* _Work to be completed_
Scan the entries below for the word "agent". Copy out every line in which it occurs.

Collected data entries:
━━━

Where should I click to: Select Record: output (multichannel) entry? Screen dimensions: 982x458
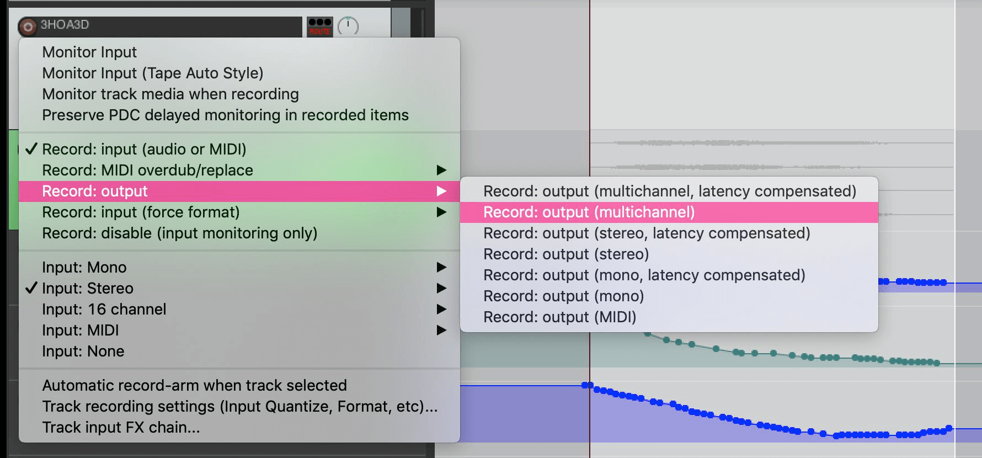[x=589, y=212]
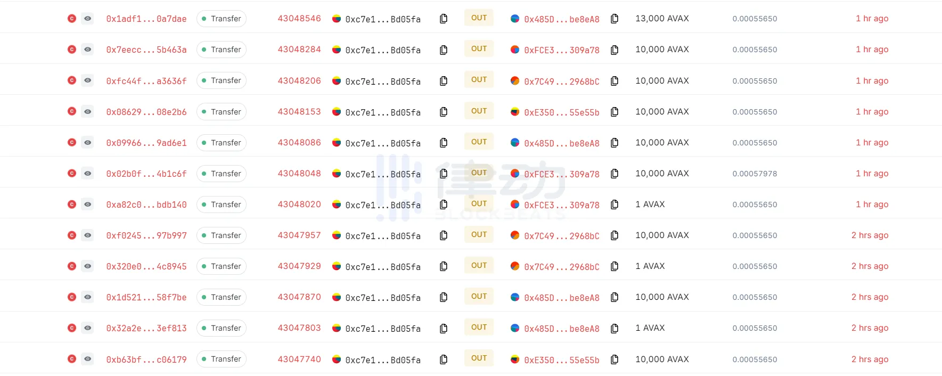Open sender address 0xc7e1...Bd05fa in block 43048086 row
The height and width of the screenshot is (376, 942).
(382, 143)
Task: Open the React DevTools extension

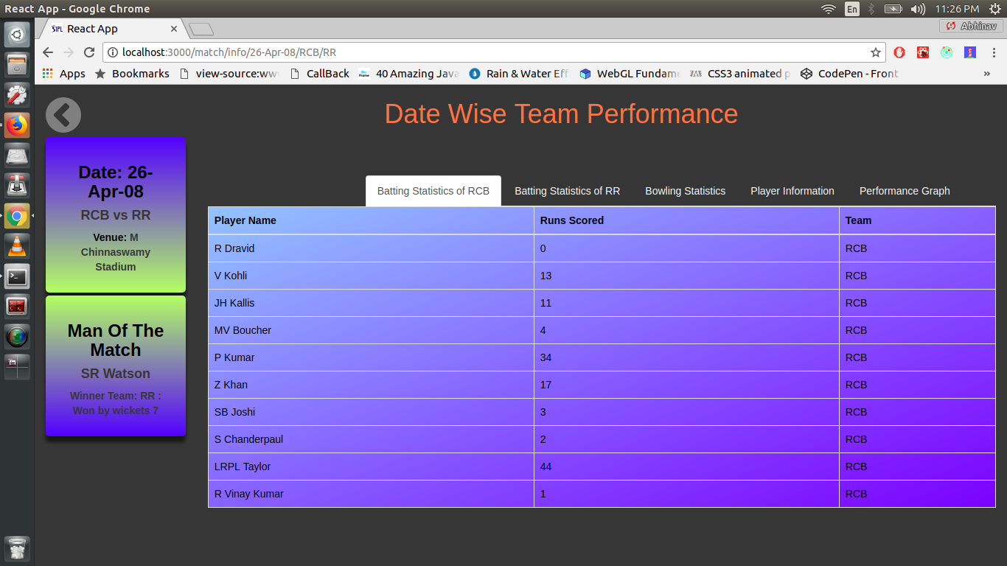Action: tap(923, 52)
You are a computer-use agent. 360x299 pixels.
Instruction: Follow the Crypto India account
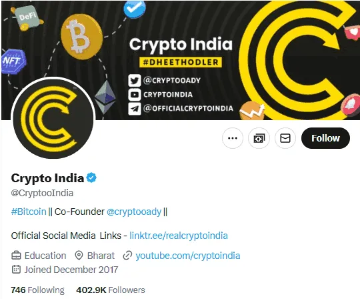pyautogui.click(x=325, y=138)
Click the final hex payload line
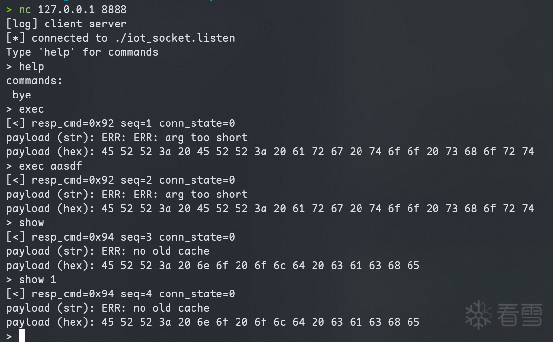Image resolution: width=553 pixels, height=342 pixels. [x=213, y=322]
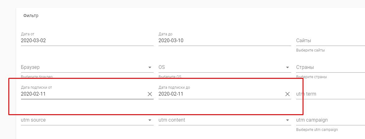
Task: Clear the Дата подписки до date value
Action: coord(287,94)
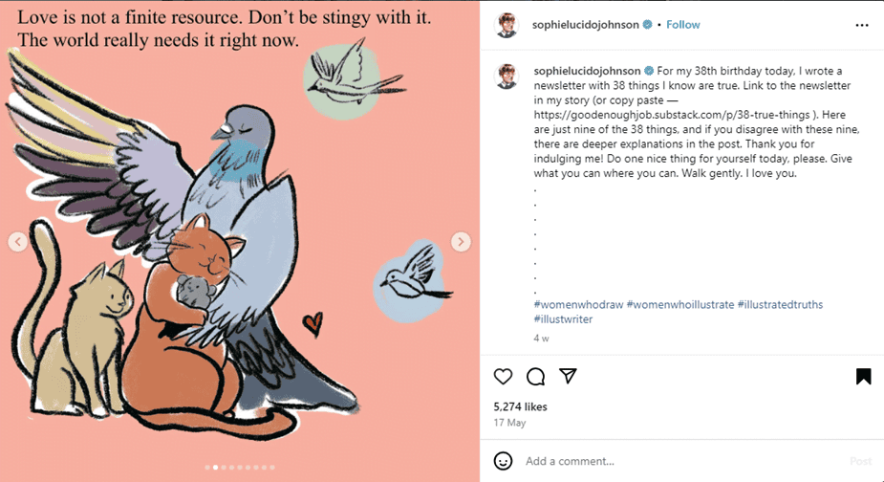Open the header profile picture avatar
This screenshot has height=482, width=884.
(x=507, y=25)
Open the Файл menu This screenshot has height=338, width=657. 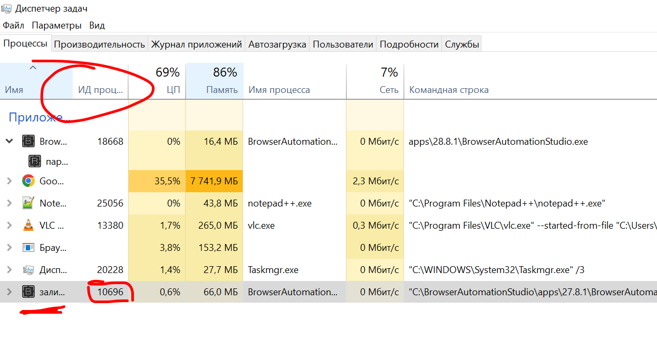point(13,25)
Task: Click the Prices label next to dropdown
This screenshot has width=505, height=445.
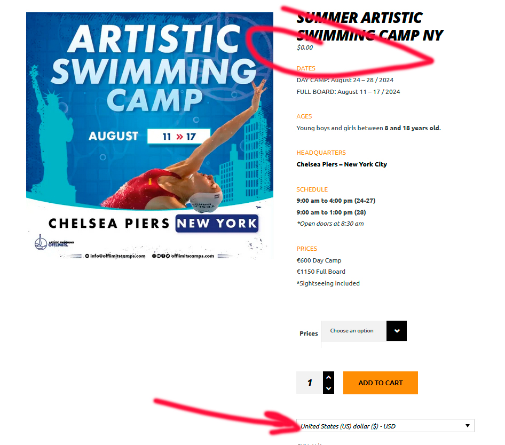Action: pos(309,333)
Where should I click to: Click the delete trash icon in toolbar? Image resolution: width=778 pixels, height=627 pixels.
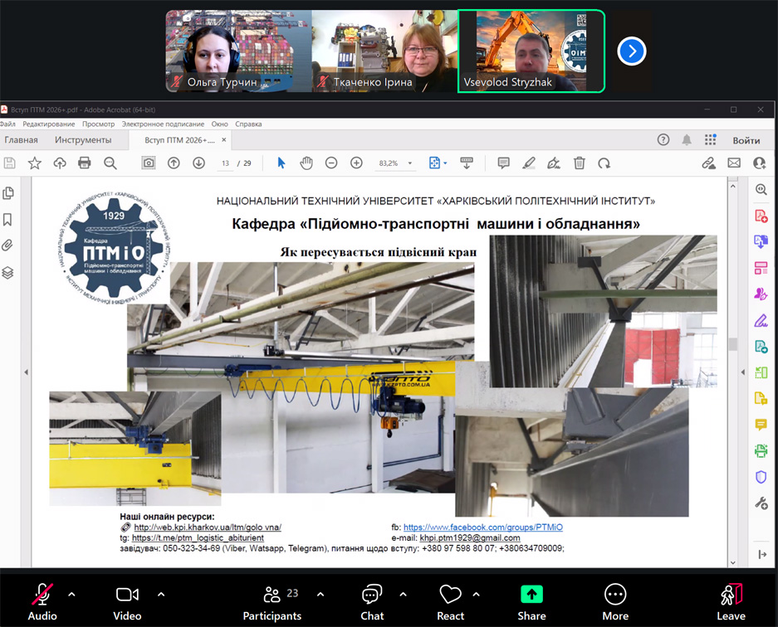[580, 163]
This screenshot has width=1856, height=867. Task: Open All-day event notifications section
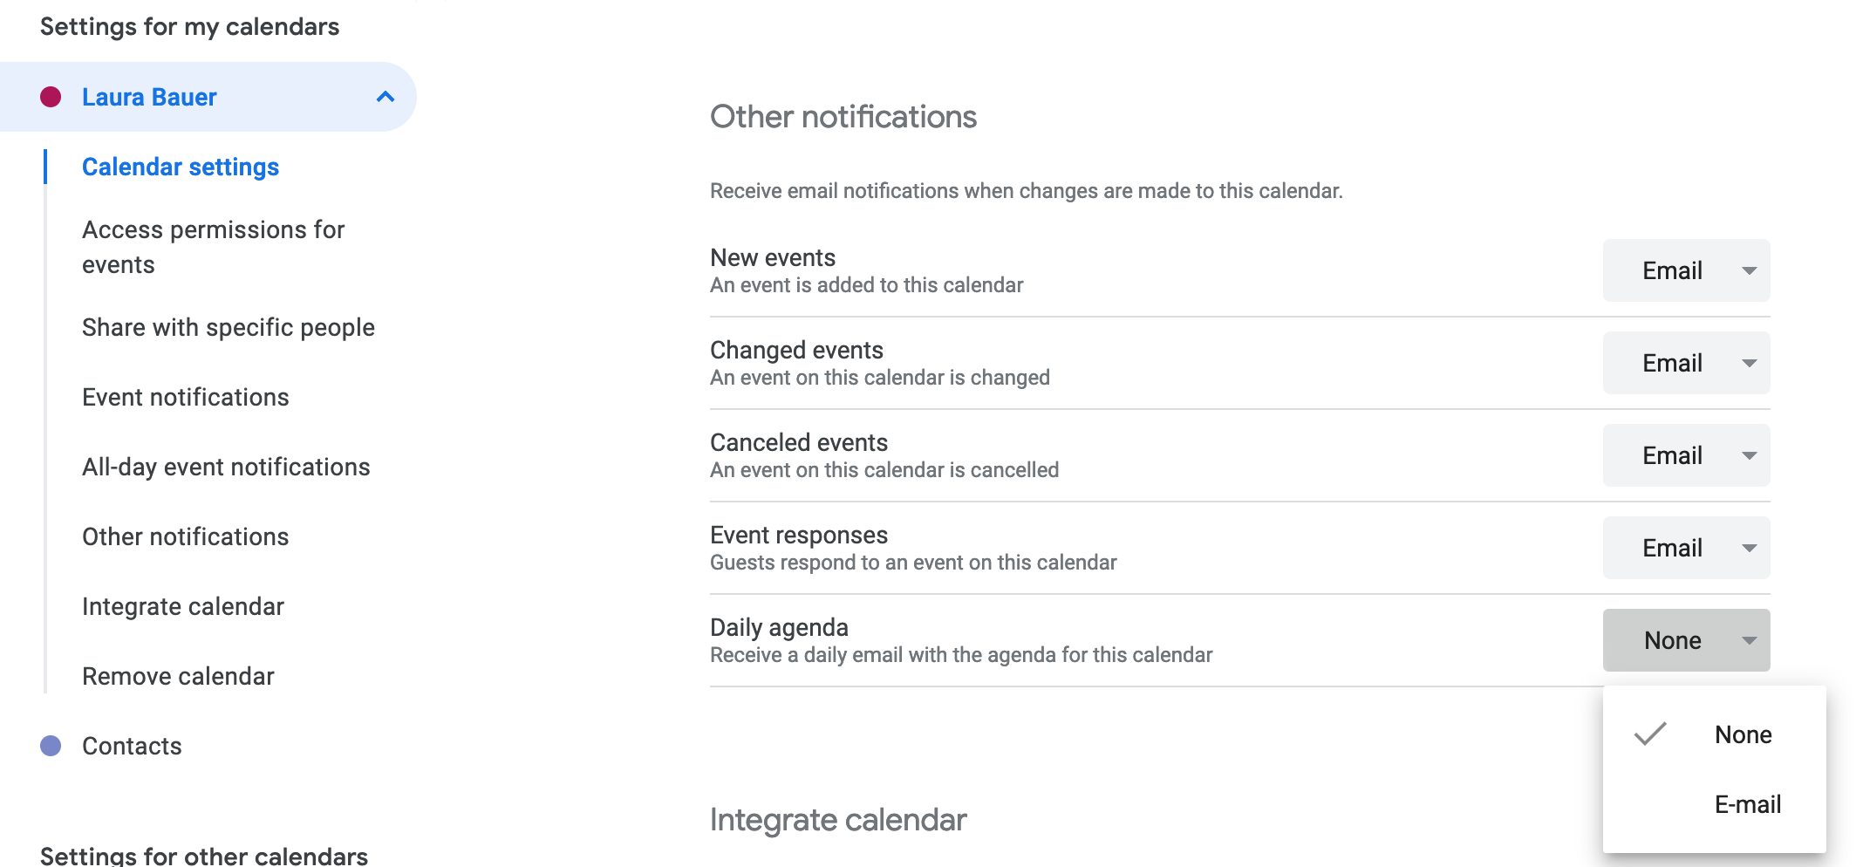click(226, 467)
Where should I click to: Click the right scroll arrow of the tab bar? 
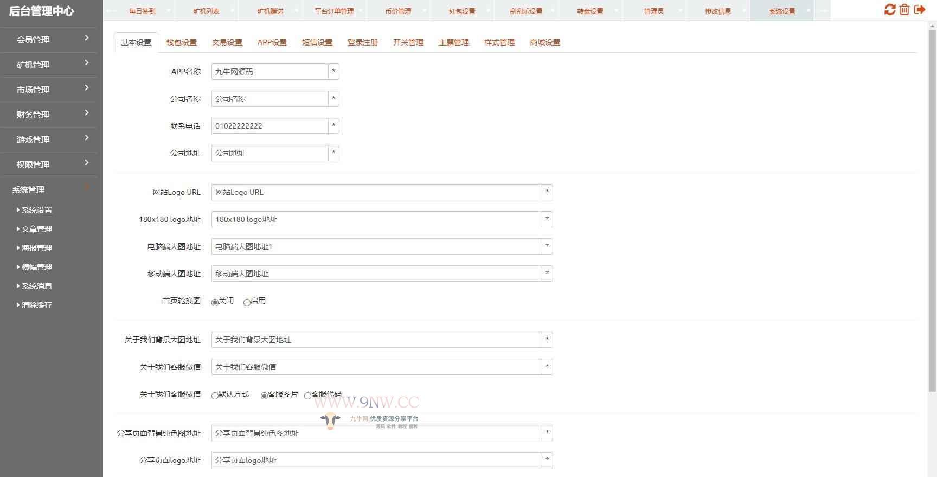coord(823,11)
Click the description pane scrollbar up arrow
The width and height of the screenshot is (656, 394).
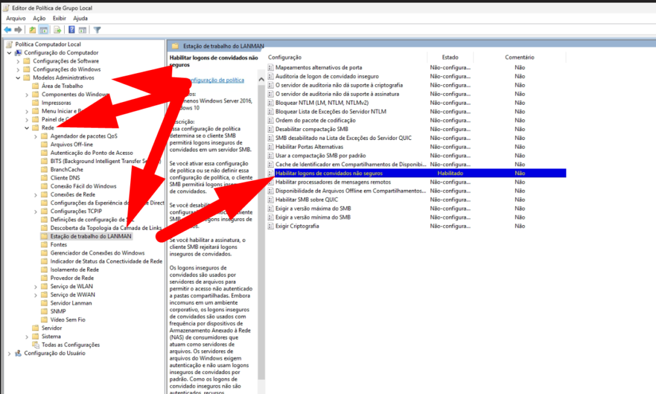pos(261,79)
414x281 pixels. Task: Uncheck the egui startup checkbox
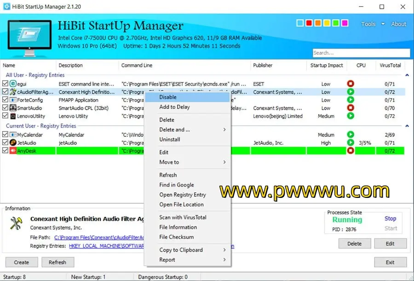5,84
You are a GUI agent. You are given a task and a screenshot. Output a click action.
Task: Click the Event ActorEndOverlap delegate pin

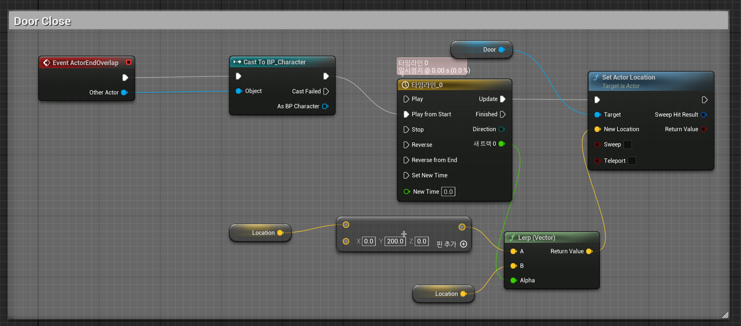(x=129, y=62)

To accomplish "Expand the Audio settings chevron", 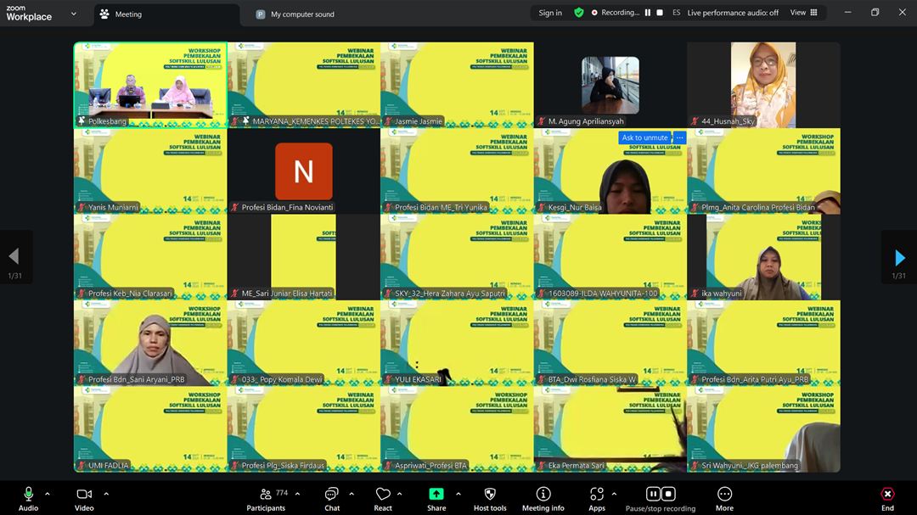I will (x=48, y=493).
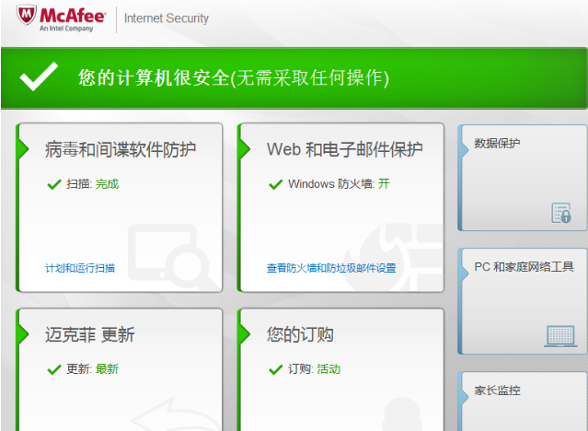Click the green check beside 更新: 最新
Image resolution: width=588 pixels, height=431 pixels.
[x=53, y=369]
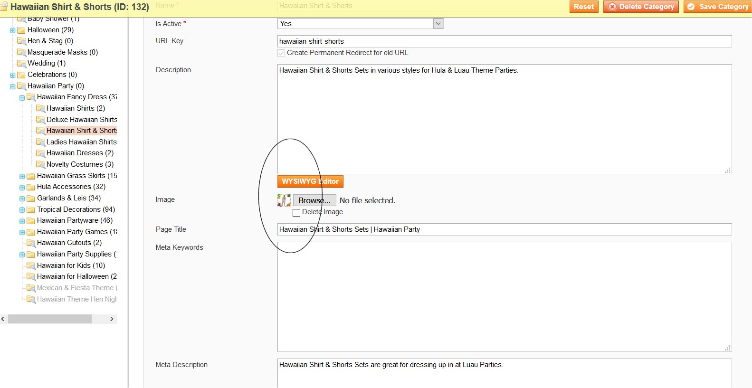This screenshot has height=388, width=752.
Task: Expand the Hawaiian Grass Skirts node
Action: point(22,176)
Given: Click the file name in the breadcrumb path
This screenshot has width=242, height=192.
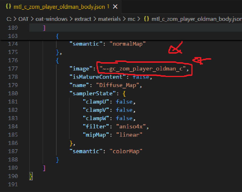Looking at the screenshot, I should click(196, 19).
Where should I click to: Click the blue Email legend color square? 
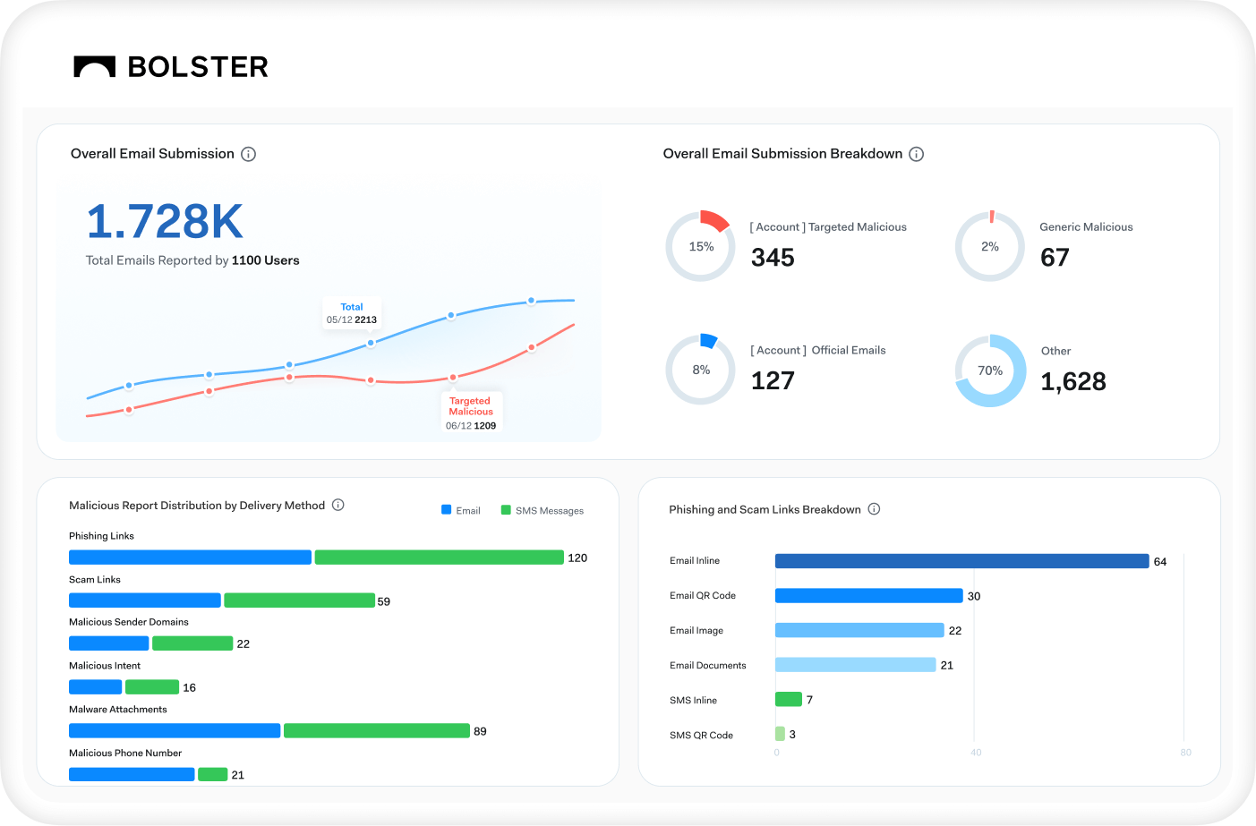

━━━

* _Task result_
You are a computer-use agent. 360x299 pixels.
You are a GUI agent. You are given a task and a screenshot. Output a click action.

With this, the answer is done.